Items from a data source:

——————————

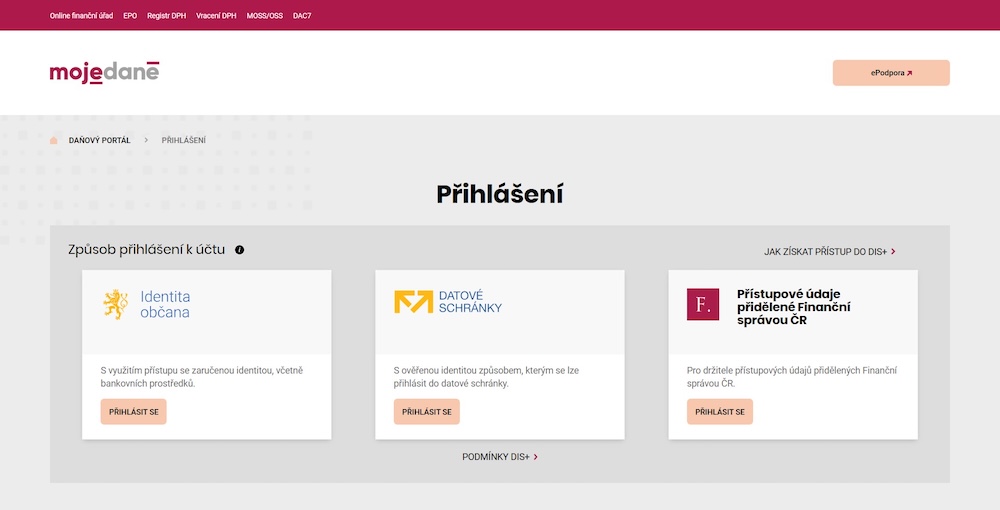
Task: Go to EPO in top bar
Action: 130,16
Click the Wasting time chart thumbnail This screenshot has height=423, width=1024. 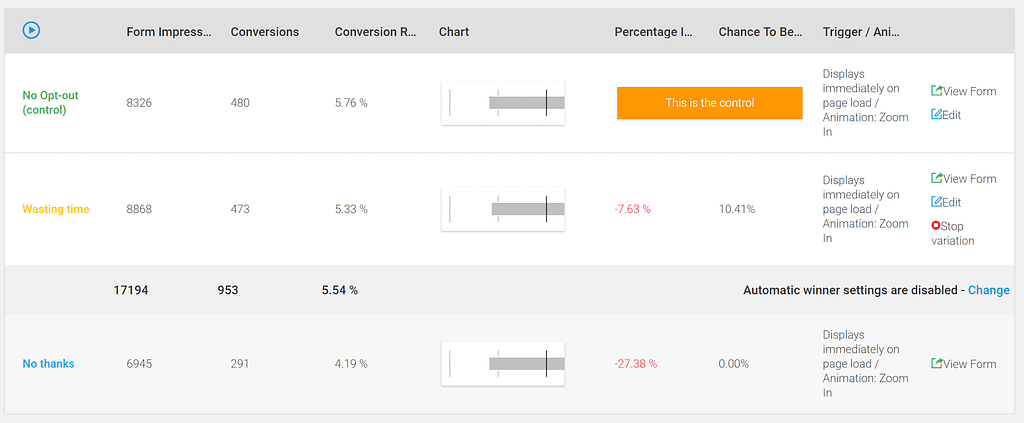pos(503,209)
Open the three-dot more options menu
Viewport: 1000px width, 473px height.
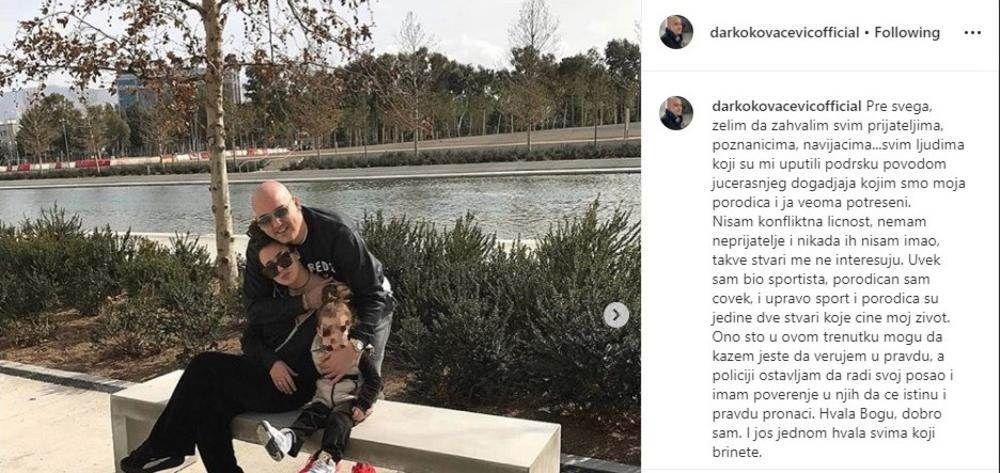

——————————

The answer should consist only of the lines from the line with "Open the three-dot more options menu" through the last line of the data, repeated exactly; pictures stay out.

Written answer:
Open the three-dot more options menu
Viewport: 1000px width, 473px height.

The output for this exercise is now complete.